Building a successful team goes beyond hiring charismatic leaders. You need to balance strengths and weaknesses at the board room table. Kathy Harris, managing director of Harris Allied, a firms that provides executive search services, likens it to the "charismatic leaders" in the NFL. She noticed the similarities between a winning NFL team and IT team by watching her brother-in-law Franco Harris, former NFL player and Pro Football Hall of Famer, get recruited.
To build a strong team you must take many factors into consideration. But if you focus on creating a strong team of leaders in your company, you'll have the added benefit of being able to attract and retain better talent. Here are seven tips you can borrow from the leaders of major sports teams to ensure you recruit a strong team of senior managers and team leaders to create a winning company culture.
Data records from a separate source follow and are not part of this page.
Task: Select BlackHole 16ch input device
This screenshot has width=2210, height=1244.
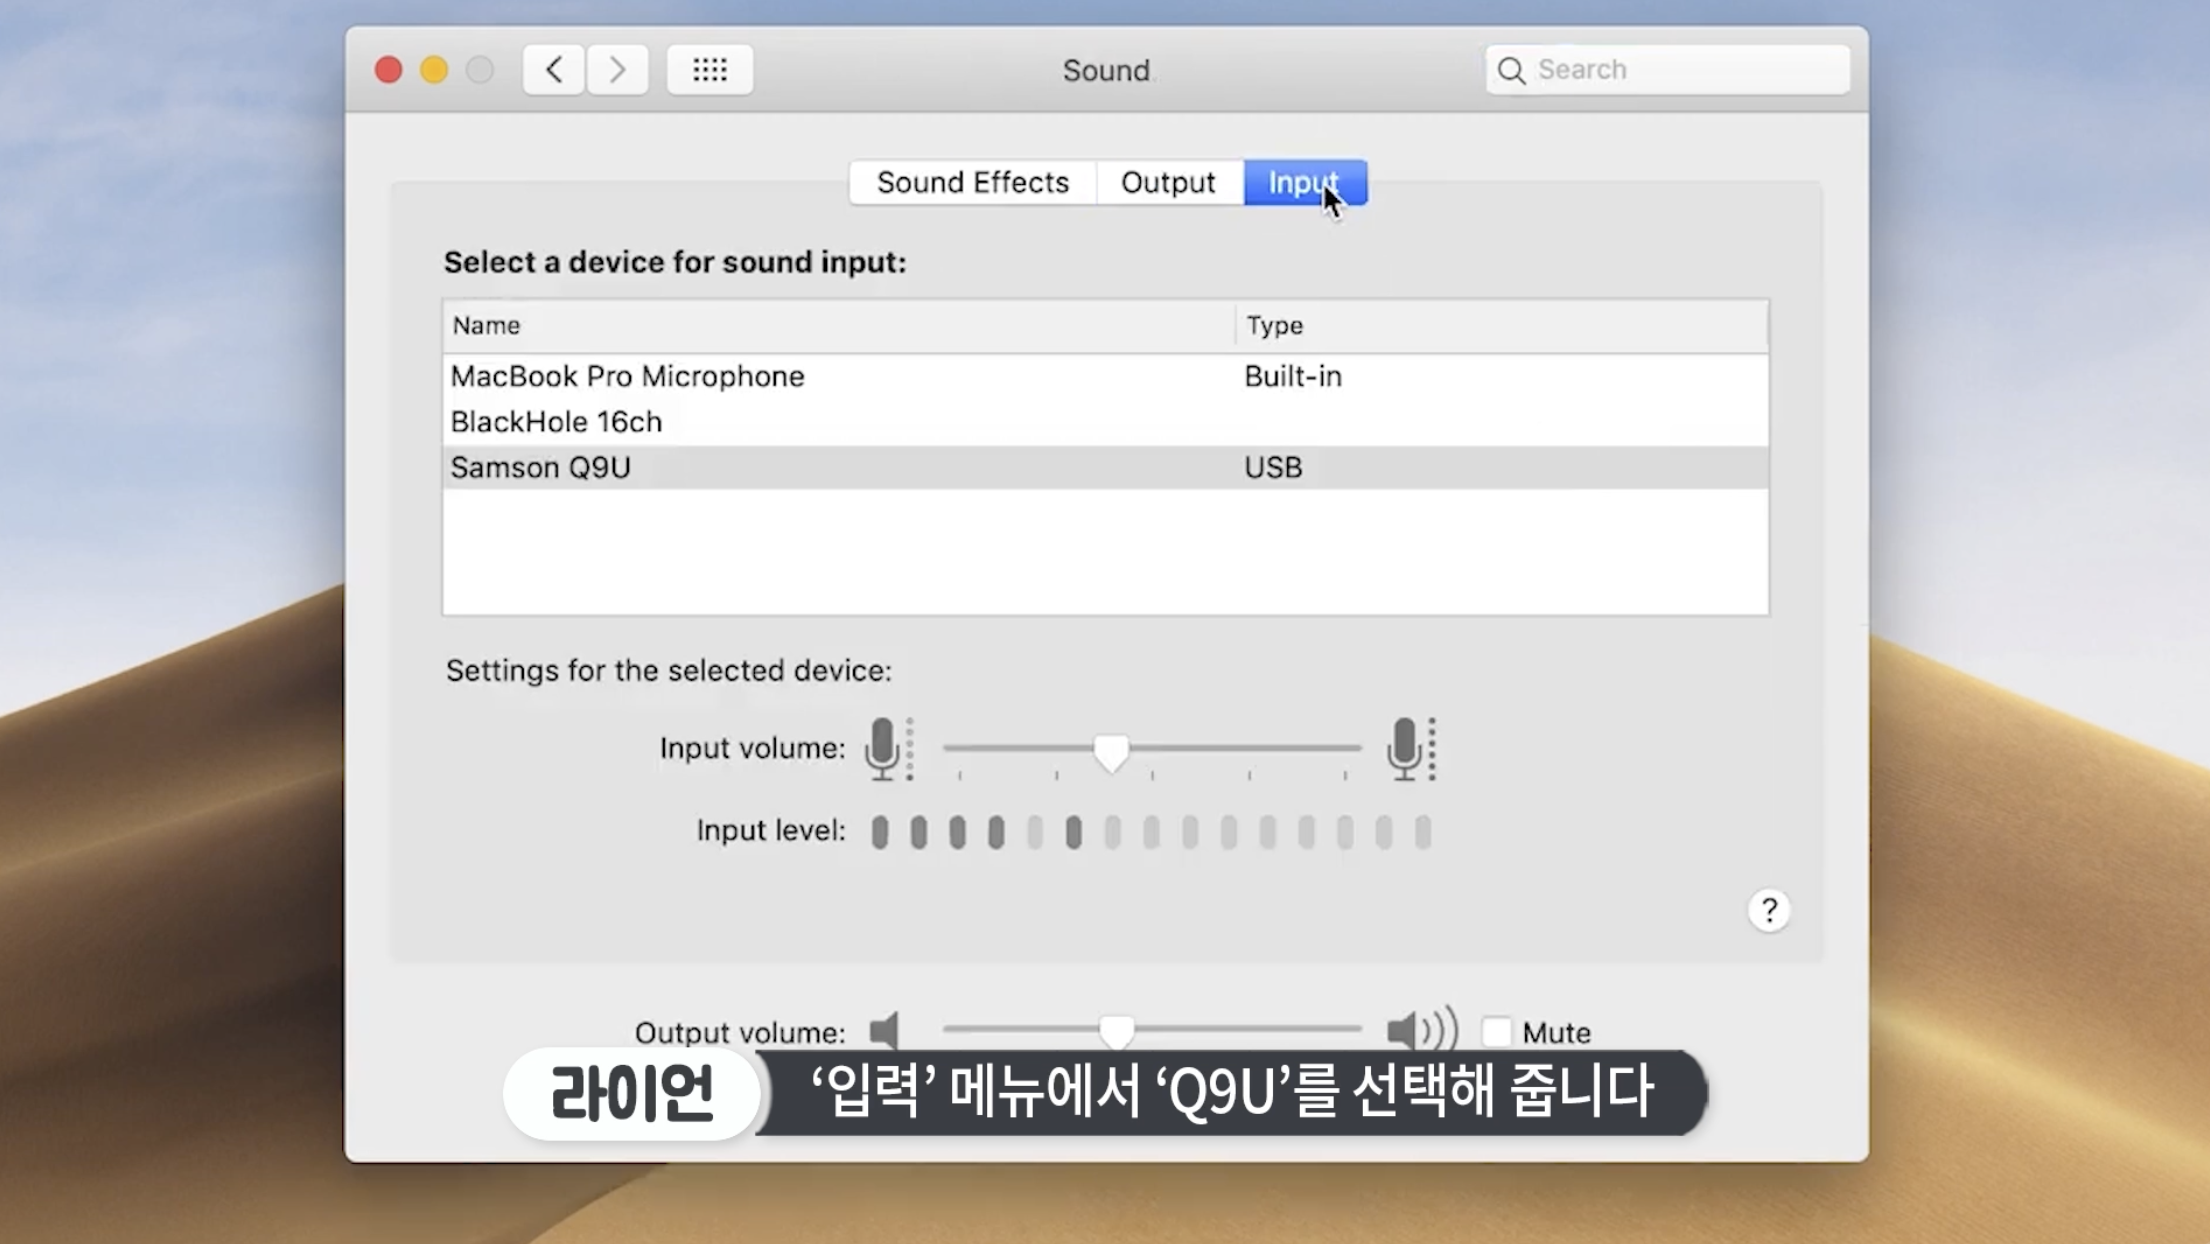Action: tap(556, 422)
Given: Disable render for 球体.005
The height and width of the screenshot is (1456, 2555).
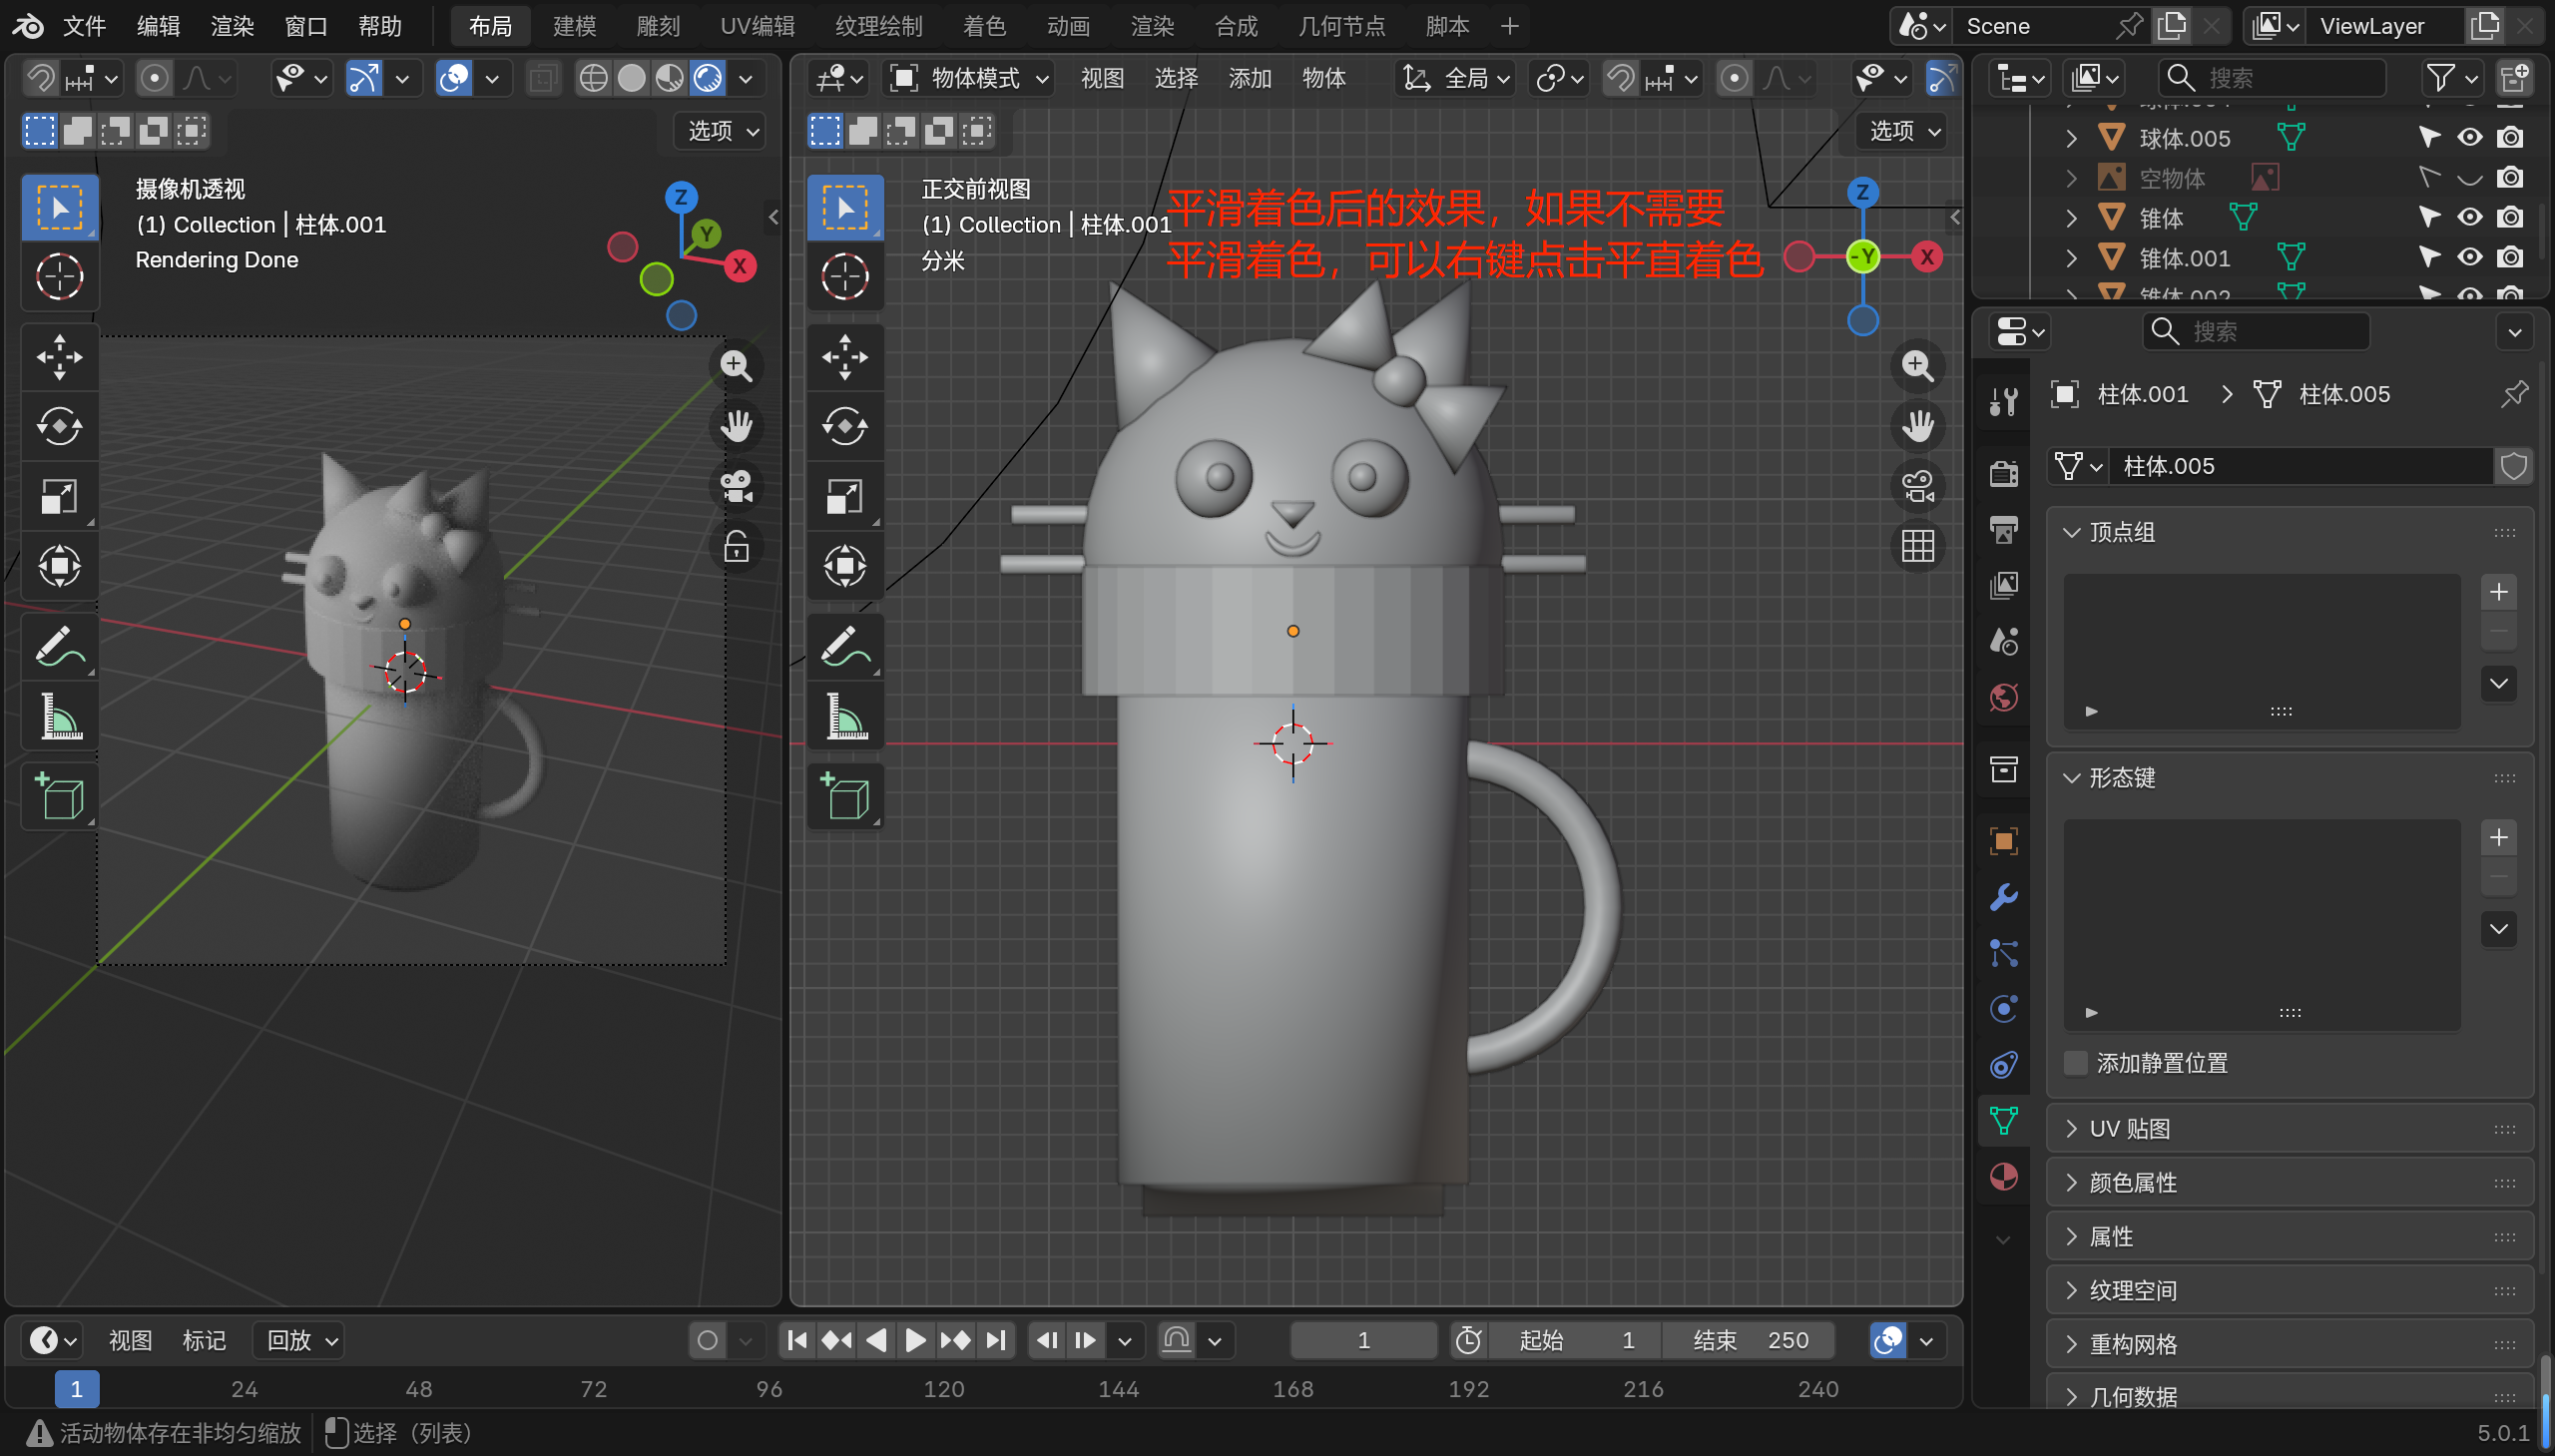Looking at the screenshot, I should [x=2509, y=138].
Focus on the critical skills
When building a winning team, you want to make sure you are focused on the most important skill sets for the job. Consider the skills that can be learned on the job or that candidates can be trained on, and separate those from the must-haves. Harris says, "If [you] focus on the core strength in terms of skills of a technical candidate, [you're] going to cast a wider net and will be more likely to pull in a potential star."
Build around your star talent
While an entire team can't be made up of charismatic leaders, you can certainly put one at the head of the group to help attract top talent. Positioning an industry leader at the helm of your IT department might encourage other ambitious technology workers to join the team. You want to make sure the person you hire is not only charismatic, but can keep employees enthusiastic about their jobs and excited about the future of the company.
Personalize the recruitment process
Sure, getting a charismatic star leader on your team sounds like a great idea, but how do you recruit them? Harris recommends personalizing the recruitment process so the candidate can see how relevant the position is to their background and experience. You might want to put someone in charge of conducting interviews with important candidates so the process is consistent and productive. "Everyone on the interview team that is part of the recruiting process needs to be on the same page, they need to be working from the same play book," says Harris.
Give your talent room to grow
Getting bored never bodes well for your employee's enthusiasm for their job. Ensure your star talent, charismatic leaders and the rest of your employees feel they have room to grow and develop at your company. Otherwise, they might be eyeing outside positions -- or teams -- sooner than you'd like.
Control bad press
With Facebook and Twitter, one negative post or tweet can quickly turn into a firestorm of bad PR. Chances are, star talent won't want to work for a company that has a dubious relationship with the media and public. The best remedy for negative press? Face it head on, says Harris. By controlling negative press, you can show that your company can take accountability and grow from its mistakes.
Build a strong brand
Every company should have a strong message and brand to establish goals, directions and the overall mission of the organization. But having a strong brand can do more than help keep your business on track. It can attract talent to your business by giving them a good sense of what you're all about. It can also help employees feel more connected with the business and allows them to develop their careers within the brand.
Know your competition
When you're looking to hire the top in the industry, you need to be aware that other companies are looking to do the same. That means you need to stay on top of your hiring in order to make sure you land the star talent before the competition does. Don't take too long between interviews and keep your offers interesting. "If the person is 'press release-worthy' then be prepared to move on things quickly," Harris says.